I didn't realise his analysis was in any way available to retail
investors. This is the stuff you pay hedge fund managers 200 basis
points plus 20% performance fee AND you have a $1million minimum on.
So since his street cred has now just gone up 1000%, to the fund
itself.

What I noticed is that during a bull market of the last 3 years, it has
done OK. Which is counterintuitive. Also we have been going through a
cycle of improving earnings quality (Sarbanes-Oxley) when logically
this strategy should let the investor down.

There is some pretty clever stuff going on here. Prima facie, on the
record of the manager (and despite a horrendous website, and slightly
crank 'the sky is falling' macro views) I would recommend it as a risk
diversifier.

Re: BEARX fund

am 20.12.2005 13:05:38 von Loose On the Lead

darkness39 wrote:
> I didn't realise this is the guy who does 'Behind the Numbers'.

Yep.

> What I noticed is that during a bull market of the last 3 years, it has
> done OK. Which is counterintuitive.

It's good stock-picking...but he's helped his returns with the gold
stocks, too.

> There is some pretty clever stuff going on here.
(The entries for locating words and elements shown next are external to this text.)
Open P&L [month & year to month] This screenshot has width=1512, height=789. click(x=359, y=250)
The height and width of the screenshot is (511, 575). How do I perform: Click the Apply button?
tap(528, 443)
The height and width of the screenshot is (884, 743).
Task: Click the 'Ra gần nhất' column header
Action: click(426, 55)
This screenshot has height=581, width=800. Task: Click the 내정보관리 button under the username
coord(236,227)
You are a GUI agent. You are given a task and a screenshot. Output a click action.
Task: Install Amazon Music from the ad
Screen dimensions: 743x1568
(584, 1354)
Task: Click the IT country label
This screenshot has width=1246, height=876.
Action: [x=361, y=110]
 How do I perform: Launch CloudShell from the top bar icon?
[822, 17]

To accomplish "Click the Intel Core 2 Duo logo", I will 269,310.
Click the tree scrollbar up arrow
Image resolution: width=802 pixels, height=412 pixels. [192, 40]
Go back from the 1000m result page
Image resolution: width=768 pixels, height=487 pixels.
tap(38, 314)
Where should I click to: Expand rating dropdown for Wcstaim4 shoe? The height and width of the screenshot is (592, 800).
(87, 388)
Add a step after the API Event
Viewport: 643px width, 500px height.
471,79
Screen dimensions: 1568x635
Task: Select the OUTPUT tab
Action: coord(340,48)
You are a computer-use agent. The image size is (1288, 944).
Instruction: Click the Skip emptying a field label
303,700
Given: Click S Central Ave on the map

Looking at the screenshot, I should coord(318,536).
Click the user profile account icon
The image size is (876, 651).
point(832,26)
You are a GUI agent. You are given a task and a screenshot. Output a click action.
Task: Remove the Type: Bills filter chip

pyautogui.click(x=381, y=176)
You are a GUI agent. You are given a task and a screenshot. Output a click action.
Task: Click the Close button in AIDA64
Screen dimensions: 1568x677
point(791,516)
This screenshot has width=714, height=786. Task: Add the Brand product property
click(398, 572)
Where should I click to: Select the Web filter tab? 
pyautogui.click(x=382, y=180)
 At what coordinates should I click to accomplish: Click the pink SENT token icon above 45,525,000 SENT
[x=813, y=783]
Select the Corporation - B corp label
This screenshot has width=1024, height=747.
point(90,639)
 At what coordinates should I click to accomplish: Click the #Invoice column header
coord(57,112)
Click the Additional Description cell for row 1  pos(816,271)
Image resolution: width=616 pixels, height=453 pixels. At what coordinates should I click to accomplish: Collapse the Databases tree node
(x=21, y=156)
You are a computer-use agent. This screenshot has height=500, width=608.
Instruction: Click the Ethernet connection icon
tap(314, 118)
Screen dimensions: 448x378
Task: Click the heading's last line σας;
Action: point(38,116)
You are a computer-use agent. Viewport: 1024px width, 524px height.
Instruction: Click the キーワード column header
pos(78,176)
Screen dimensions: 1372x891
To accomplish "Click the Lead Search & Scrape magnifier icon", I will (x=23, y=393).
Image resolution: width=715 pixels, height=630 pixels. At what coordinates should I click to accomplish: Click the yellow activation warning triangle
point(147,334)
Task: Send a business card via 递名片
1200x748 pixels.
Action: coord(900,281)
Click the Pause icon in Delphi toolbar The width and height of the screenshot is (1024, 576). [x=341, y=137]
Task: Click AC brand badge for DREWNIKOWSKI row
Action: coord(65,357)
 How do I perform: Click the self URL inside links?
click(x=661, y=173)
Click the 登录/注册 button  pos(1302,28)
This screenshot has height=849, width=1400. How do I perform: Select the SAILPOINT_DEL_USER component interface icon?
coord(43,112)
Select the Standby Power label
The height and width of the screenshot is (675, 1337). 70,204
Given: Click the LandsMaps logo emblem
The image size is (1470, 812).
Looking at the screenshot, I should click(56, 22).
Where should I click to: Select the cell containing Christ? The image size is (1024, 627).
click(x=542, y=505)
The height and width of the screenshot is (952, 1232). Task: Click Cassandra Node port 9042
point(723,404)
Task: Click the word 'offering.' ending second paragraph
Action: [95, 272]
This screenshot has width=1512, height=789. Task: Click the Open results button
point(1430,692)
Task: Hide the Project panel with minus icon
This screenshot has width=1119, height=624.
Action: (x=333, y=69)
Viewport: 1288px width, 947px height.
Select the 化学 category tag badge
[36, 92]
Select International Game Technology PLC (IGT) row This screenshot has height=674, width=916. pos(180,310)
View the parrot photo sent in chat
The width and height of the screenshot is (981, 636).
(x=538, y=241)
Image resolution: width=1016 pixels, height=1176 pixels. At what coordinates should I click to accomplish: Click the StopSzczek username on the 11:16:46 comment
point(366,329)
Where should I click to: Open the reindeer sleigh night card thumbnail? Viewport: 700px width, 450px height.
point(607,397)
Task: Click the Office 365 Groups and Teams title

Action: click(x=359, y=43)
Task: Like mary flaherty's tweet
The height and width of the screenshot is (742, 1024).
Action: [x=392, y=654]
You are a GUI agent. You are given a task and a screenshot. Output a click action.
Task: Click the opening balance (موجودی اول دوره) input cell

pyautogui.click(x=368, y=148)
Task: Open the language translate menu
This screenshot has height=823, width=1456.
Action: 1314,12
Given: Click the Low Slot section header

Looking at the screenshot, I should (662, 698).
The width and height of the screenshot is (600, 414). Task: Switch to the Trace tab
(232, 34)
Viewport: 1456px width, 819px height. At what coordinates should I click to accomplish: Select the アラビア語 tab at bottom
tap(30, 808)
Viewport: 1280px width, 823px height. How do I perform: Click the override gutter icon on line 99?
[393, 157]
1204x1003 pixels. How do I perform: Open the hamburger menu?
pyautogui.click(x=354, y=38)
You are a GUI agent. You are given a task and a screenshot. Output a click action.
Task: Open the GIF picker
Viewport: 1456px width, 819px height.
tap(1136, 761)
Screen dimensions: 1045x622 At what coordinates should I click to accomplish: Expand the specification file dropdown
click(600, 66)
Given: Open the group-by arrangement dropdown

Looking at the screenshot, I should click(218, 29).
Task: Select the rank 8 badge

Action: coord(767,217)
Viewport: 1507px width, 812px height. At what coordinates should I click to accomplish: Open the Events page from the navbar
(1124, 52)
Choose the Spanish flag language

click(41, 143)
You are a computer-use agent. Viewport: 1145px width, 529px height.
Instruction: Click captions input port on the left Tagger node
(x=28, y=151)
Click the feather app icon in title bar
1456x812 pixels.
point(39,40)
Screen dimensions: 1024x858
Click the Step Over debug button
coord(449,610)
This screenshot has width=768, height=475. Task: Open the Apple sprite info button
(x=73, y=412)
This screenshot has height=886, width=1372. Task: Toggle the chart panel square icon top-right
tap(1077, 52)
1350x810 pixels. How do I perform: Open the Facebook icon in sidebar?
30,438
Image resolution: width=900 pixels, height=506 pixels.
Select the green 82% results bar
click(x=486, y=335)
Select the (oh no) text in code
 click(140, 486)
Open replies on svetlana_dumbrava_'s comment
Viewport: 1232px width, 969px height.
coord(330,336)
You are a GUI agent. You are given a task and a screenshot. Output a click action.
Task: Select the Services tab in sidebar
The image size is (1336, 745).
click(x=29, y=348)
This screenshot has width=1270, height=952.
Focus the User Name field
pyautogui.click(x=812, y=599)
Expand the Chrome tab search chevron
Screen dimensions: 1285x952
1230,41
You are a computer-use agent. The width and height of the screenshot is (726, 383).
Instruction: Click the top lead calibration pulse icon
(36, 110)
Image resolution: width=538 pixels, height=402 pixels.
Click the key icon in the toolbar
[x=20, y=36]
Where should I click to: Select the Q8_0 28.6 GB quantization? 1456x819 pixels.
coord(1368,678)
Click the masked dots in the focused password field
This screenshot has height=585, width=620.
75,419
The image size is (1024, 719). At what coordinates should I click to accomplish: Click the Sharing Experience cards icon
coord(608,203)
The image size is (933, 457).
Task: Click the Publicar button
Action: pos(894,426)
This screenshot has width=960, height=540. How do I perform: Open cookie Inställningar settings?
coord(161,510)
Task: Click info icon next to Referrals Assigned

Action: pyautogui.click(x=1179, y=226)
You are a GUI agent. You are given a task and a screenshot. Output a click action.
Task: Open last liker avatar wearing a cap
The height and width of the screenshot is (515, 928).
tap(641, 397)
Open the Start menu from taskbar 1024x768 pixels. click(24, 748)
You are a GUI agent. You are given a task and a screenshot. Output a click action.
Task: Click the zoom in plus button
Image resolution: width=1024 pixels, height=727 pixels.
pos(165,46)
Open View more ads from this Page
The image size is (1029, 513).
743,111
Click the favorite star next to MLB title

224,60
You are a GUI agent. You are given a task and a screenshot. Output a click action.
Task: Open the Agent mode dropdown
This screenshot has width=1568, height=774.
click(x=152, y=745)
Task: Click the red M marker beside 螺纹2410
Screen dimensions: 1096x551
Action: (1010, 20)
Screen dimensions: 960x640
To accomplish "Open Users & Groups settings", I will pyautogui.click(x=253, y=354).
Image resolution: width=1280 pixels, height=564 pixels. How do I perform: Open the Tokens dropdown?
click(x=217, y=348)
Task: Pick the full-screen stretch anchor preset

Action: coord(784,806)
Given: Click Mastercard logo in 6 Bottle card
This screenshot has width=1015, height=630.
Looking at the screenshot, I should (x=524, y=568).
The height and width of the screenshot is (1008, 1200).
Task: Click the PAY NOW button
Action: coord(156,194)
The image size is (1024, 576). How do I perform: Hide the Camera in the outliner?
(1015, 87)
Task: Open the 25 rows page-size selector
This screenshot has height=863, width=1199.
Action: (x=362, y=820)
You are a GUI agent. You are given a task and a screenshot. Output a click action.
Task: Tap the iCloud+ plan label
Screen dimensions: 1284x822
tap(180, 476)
Prima facie, on the
> record of the manager (and despite a horrendous website, and slightly
> crank 'the sky is falling' macro views) I would recommend it as a risk
> diversifier.

So would I, as long as the potential investor understood what he or she
was buying.

What I tried to show with the table a couple of years ago was that
BEARX can replace bonds in an MPT/rebalancing strategy, too, and
because the fund is more volatile than bonds and has a negative
correlation with the stock market, you don't need to use as much of it.
In other words, if you use BEARX instead of bonds, you can hold more
stocks and still get the same MPT-style risk and return profile.
That's the theory, anyway...and it held up in the limited experiment I
posted.

Darin

Re: BEARX fund

am 20.12.2005 18:37:19 von darkness39

If I was an institutional investor I would give him some (small)
percentage of my fund to run as part of my hedge fund/ absolute
portfolio-- I suspect he is the kind of guy who can generate real alpha
(haven't checked Morningstar on the retail product)-- or at least his
methodology can).

The nature of the industry now is the alpha generators are moving to
the institutional-only products (or HNWIs). Swensen (Yale Endowment)
says as much in his new book I believe.